The Microfinance Trap?

Is microfinance the saviour of the poor that some see it as? In Southeast Asia, the jury is still out.

Much has been made in recent years of the potential of microloans and the positive impact they can have on the economies of Southeast Asia. For example, The Diplomat ran a story a few months back on Indonesia, a country suffering from staggering levels of unemployment among its young people, a group that often has difficulty in obtaining the necessary capital to build and expand small businesses.

Certainly, there are plenty of positives associated with microfinance, despite the growing shadow over the industry over the past year. Microfinance promotes social mobility and gives even the poorest of individuals a small chance to break out of the cycle of poverty. In addition, the payback rate of the loans is remarkably high.

Still, it would be naive to believe that the reason for the boom in the industry is based solely on altruistic objectives – lending institutions have cashed in on microloans. The primary reason for the high payback rates is because private lenders usually step in to prevent the borrower from defaulting with microfinance institutions directly. This is an under-reported phenomenon, but was the subject of an article on microfinance in Cambodia in the Asia Sentinel. The article noted:

‘Private lenders often allow borrowers to pay back the formal lenders, who in return agree to provide their clients with more credit. A lack of available credit history has also produced cases where clients have taken loans from more than one microfinance institution at the same time.

‘It is hard to know if this scenario is representative of the broader microcredit sector. Only licensed microfinance institutions are obliged to report on loan defaults, while smaller, registered institutions do not.  According to figures from the Cambodia Microfinance Association, non-performing loans among licensed institutions were calculated to be just 0.99 percent in the first three months of the year.’
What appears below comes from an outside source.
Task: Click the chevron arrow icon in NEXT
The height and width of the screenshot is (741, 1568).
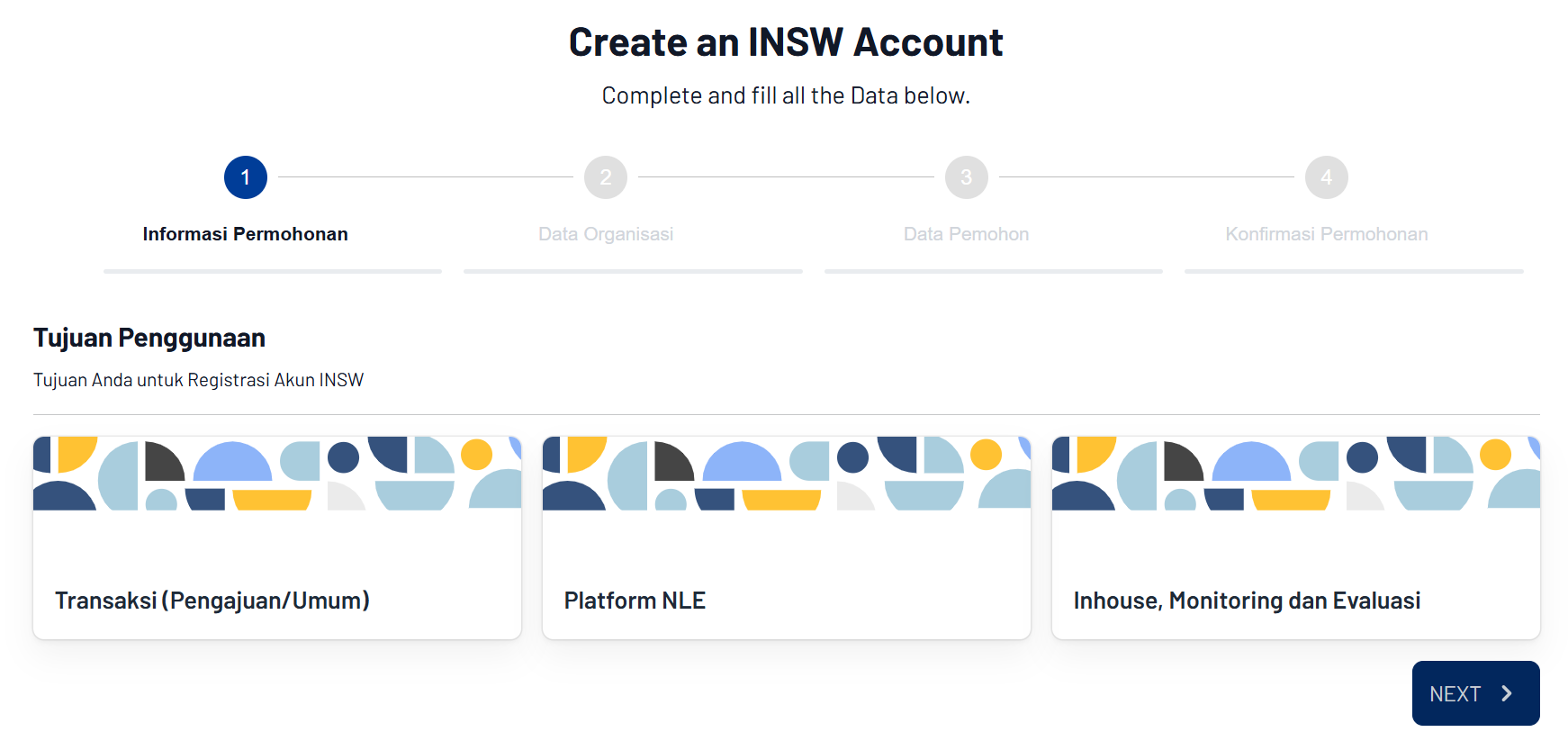Action: tap(1506, 693)
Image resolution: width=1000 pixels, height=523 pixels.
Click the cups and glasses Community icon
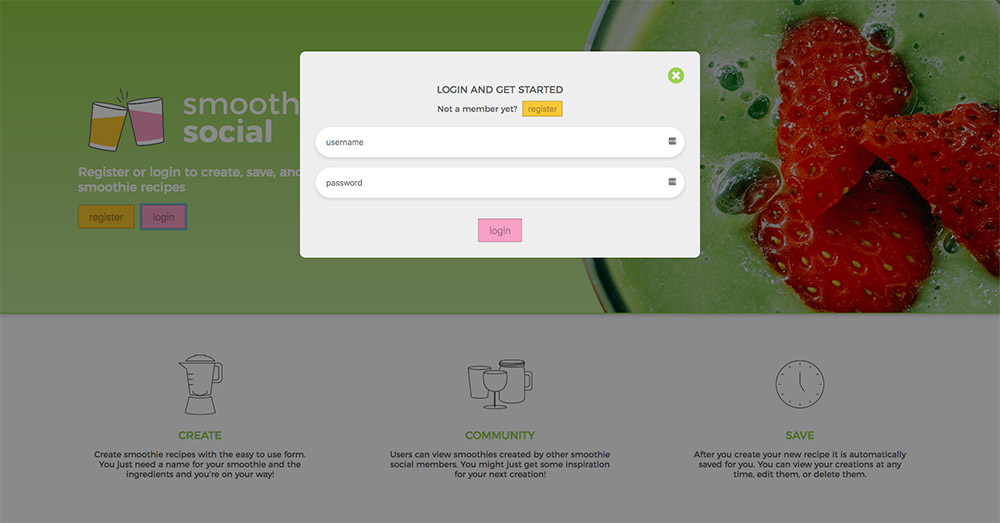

The article goes on to detail the consequences for individuals who are forced to take out additional loans from private lenders to repay the original microfinance loan:

‘The scenario being played out…in Trapaing Krasaing commune – a tight-knit community where strife in the quest to earn a living is shared – is at times dismal. Both poverty and crippling debt levels loom over the heads of many here. By day, credit officers from some of Cambodia's 27 licensed microfinance institutions travel round on motorbikes looking for new clients and collecting outstanding debts.’

This leaves microfinance borrowers, already some of the poorest people in the world, in a debt trap that they will most likely never succeed in escaping. Moreover, a revealing article in the Harvard Business Review from 2007 said that ‘90 percent of microloans are used to finance current consumption rather than to fuel enterprise.’ This underscores the dire prospects of many poor individuals in the global south who perceive a quick influx of cash as a way of satisfying their hunger or quenching their thirst for the week, rather than investing in a long-term solution. In many remote regions of the developing world, the major question is not ‘what will I eat today?’ but, rather, ‘will I eat today?’

The spike in suicides amongst borrowers further underscores the perilous situation created by the debt trap. Moreover, the successes that microloans are generally credited with are exceedingly small in nature and not meant to satisfy macro-economic objectives.  The type of large scale achievements by developing states such as Brazil or South Korea were accomplished by significant state spending on social projects and infrastructure, not a collection of farmers or basket weavers turning handsome profits. At the risk of merely piling on top of a growing list of critics, I’d still say more scrutiny is needed of the microfinance sector before any claims of success can be extrapolated from a few compelling stories.

At the very least, the microfinance sector could use some regulation. In order for poor borrowers to maximize the benefits that microloans can provide, it might be useful for an independent body or perhaps a non-governmental organization to provide supervision and guidance. Perhaps then, more tangible benefits can be realized from microlending.